EXTRACTED DATA —
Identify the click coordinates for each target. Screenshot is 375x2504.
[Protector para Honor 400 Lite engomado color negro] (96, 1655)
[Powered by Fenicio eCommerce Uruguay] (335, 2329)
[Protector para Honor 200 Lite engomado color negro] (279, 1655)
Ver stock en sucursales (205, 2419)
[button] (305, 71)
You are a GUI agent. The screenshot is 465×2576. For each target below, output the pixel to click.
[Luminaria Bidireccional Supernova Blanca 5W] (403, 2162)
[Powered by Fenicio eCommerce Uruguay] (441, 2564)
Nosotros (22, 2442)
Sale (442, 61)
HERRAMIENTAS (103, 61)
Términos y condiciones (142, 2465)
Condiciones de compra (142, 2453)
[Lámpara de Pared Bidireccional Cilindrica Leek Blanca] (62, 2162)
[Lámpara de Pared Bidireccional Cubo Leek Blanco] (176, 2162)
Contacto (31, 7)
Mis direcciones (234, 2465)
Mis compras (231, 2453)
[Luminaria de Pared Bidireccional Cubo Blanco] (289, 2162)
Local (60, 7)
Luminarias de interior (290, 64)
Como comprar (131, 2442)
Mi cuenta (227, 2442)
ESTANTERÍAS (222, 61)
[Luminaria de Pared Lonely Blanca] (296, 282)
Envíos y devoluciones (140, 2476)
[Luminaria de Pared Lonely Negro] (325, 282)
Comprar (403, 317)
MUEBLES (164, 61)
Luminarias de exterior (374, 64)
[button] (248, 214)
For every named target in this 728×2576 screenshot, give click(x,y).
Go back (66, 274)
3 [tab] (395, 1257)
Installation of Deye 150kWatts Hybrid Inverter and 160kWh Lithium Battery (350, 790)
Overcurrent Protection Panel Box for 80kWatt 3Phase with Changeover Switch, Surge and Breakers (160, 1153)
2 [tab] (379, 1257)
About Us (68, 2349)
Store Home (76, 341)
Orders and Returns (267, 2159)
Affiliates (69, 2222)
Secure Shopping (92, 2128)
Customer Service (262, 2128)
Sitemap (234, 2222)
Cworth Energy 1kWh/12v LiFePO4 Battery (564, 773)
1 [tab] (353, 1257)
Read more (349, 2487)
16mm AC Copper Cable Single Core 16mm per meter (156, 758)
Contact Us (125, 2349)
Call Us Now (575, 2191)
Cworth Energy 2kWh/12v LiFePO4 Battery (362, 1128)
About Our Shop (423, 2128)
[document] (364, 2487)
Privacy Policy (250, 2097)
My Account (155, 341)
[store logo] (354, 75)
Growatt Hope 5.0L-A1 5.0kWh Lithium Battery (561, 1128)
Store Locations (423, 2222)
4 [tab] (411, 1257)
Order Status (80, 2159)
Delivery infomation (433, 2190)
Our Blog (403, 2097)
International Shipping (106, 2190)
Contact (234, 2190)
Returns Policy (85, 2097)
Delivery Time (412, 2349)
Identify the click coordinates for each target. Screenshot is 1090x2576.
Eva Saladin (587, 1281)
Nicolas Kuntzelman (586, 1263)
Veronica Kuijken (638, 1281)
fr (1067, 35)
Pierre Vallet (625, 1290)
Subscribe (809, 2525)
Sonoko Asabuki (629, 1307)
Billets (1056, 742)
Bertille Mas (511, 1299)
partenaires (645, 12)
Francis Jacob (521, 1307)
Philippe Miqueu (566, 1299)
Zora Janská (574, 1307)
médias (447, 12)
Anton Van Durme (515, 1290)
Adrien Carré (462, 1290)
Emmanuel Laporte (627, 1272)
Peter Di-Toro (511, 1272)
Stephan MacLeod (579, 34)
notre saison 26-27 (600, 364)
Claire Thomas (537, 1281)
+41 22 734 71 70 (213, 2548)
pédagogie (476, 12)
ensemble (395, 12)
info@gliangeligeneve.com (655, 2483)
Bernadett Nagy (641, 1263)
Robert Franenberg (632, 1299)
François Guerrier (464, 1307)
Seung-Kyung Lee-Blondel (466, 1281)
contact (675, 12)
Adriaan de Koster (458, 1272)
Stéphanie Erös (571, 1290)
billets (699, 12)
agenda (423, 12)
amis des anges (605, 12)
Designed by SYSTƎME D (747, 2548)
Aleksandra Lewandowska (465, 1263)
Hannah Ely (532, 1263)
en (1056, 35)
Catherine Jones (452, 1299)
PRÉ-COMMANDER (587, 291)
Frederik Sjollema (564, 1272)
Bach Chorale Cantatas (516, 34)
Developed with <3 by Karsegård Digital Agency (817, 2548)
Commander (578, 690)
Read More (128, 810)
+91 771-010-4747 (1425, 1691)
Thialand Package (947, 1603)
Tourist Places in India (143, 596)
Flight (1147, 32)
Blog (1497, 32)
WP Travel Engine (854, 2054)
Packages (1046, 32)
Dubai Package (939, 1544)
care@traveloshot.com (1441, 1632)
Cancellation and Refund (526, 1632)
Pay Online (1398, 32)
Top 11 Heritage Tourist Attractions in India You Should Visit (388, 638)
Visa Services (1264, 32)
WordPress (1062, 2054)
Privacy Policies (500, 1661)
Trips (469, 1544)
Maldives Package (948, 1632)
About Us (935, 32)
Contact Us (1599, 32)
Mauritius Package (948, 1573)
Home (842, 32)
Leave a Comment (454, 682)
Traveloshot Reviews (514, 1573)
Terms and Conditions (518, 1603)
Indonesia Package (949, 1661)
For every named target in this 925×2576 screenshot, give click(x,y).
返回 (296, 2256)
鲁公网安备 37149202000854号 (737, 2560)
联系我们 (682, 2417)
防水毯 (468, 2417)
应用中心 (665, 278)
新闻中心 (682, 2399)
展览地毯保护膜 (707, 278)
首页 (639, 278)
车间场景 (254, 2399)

YOUR INSTRUCTIONS — The lines to extract from the data above begin with the line containing "[Luminaria Bidireccional Supernova" and end with the line containing "Envíos y devoluciones (140, 2476)". Extract them exactly, including both.

RESPONSE TO THIS TASK —
[Luminaria Bidireccional Supernova Blanca 5W] (403, 2162)
[Powered by Fenicio eCommerce Uruguay] (441, 2564)
Nosotros (22, 2442)
Sale (442, 61)
HERRAMIENTAS (103, 61)
Términos y condiciones (142, 2465)
Condiciones de compra (142, 2453)
[Lámpara de Pared Bidireccional Cilindrica Leek Blanca] (62, 2162)
[Lámpara de Pared Bidireccional Cubo Leek Blanco] (176, 2162)
Contacto (31, 7)
Mis direcciones (234, 2465)
Mis compras (231, 2453)
[Luminaria de Pared Bidireccional Cubo Blanco] (289, 2162)
Local (60, 7)
Luminarias de interior (290, 64)
Como comprar (131, 2442)
Mi cuenta (227, 2442)
ESTANTERÍAS (222, 61)
[Luminaria de Pared Lonely Blanca] (296, 282)
Envíos y devoluciones (140, 2476)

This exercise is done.